start LISTED RECORDS

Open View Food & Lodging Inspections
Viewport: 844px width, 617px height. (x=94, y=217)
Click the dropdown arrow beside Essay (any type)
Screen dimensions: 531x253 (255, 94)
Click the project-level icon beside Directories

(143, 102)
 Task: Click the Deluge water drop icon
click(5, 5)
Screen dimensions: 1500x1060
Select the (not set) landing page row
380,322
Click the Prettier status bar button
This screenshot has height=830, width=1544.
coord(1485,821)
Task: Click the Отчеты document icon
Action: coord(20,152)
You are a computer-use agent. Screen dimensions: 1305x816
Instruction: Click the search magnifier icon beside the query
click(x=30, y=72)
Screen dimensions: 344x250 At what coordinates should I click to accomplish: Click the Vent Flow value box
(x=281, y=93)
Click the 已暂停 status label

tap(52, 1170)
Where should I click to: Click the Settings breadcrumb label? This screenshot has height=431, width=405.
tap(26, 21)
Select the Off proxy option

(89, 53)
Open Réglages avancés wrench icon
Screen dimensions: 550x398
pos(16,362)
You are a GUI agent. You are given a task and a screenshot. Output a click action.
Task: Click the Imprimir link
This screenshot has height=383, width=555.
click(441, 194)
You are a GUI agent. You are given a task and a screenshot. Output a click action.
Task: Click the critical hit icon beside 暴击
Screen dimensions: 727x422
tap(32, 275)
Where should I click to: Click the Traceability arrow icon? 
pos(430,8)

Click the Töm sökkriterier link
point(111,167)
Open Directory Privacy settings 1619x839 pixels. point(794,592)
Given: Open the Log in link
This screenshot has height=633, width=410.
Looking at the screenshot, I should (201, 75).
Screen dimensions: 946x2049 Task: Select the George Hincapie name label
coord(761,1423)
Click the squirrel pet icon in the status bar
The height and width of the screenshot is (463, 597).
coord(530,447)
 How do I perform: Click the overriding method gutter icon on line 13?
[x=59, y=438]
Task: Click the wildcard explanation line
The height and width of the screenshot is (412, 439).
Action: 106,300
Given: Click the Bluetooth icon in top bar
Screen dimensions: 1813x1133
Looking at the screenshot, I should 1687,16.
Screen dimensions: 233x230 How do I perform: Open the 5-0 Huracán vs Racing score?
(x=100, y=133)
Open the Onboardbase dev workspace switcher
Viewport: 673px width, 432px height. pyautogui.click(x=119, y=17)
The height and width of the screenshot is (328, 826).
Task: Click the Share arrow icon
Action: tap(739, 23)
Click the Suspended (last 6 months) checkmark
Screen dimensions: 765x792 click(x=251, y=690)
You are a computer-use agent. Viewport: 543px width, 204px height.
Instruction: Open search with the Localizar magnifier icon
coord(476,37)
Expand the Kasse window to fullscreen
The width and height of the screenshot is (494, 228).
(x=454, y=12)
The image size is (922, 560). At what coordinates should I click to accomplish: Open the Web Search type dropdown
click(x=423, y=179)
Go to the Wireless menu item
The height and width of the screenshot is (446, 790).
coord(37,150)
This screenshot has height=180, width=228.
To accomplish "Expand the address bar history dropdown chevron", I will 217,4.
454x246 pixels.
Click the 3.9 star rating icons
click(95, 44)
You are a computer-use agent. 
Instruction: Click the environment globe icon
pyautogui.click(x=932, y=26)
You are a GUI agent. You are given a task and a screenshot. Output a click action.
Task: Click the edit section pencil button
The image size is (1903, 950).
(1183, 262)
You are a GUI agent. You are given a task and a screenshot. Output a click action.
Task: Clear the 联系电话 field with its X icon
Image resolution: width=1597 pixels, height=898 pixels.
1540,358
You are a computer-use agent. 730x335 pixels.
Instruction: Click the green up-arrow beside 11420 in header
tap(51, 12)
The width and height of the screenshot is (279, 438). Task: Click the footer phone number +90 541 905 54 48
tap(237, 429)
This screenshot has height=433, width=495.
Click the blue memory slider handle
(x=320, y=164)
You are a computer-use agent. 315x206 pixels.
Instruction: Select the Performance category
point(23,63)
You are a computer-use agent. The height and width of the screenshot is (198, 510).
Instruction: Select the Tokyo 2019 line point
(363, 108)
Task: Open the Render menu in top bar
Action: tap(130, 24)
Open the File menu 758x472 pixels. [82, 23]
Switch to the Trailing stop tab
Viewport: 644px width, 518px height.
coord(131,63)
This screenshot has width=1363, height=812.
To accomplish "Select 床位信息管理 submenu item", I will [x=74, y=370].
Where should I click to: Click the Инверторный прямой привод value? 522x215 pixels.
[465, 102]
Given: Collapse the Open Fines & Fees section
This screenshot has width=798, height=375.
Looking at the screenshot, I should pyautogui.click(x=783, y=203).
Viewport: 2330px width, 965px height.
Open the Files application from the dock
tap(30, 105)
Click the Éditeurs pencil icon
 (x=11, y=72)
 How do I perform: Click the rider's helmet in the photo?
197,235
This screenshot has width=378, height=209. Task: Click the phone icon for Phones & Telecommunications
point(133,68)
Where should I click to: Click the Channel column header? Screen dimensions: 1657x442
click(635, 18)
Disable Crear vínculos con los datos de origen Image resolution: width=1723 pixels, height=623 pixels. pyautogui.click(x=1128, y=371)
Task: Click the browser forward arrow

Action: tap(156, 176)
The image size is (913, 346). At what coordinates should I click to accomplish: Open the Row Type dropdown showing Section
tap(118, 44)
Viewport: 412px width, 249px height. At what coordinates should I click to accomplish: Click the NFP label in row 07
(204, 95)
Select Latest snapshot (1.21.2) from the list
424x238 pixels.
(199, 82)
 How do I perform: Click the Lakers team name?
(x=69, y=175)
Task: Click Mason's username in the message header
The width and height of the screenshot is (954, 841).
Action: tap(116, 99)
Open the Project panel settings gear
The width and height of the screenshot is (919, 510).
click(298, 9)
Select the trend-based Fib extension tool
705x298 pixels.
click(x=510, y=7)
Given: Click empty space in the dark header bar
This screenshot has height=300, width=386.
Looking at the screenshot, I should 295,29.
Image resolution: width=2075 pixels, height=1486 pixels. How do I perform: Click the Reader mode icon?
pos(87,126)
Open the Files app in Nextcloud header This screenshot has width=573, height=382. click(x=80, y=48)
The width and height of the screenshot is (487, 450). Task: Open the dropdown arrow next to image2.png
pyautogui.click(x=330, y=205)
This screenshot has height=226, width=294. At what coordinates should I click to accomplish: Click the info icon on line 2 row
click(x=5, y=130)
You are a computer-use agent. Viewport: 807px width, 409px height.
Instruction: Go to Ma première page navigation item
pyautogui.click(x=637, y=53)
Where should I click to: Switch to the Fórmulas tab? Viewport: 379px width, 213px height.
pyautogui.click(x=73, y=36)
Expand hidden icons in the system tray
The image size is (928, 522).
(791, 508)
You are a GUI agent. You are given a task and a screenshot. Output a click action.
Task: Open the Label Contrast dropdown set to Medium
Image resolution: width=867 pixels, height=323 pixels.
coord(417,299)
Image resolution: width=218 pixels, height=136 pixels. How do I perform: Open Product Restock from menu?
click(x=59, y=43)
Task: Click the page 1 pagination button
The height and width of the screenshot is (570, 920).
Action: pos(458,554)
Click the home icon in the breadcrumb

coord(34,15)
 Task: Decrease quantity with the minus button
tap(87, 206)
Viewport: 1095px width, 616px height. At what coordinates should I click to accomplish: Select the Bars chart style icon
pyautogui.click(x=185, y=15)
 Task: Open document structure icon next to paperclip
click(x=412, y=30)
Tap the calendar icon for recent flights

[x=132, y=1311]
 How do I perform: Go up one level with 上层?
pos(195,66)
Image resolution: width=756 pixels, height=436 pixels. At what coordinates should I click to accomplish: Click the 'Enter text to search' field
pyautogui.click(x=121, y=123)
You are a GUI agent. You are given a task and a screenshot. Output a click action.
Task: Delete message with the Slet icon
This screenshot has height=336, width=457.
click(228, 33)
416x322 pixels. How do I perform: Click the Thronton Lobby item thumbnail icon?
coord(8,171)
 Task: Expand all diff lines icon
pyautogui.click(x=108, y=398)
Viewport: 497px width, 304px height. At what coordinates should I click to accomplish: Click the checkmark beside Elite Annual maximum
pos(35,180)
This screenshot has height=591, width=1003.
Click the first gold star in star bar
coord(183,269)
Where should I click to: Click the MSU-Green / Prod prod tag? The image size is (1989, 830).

end LISTED RECORDS

TASK INSTRUCTIONS
Copy everything in the listing from the line containing "The image size is (922, 560)." down to the line containing "pyautogui.click(x=932, y=26)". Replace "dropdown" with "drop-down" and leave the rest unchanged.

FULL ANSWER
The image size is (922, 560). At what coordinates should I click to accomplish: Open the Web Search type drop-down
click(x=423, y=179)
Go to the Wireless menu item
The height and width of the screenshot is (446, 790).
coord(37,150)
This screenshot has height=180, width=228.
To accomplish "Expand the address bar history drop-down chevron", I will 217,4.
454x246 pixels.
Click the 3.9 star rating icons
click(95, 44)
You are a computer-use agent. 
Instruction: Click the environment globe icon
pyautogui.click(x=932, y=26)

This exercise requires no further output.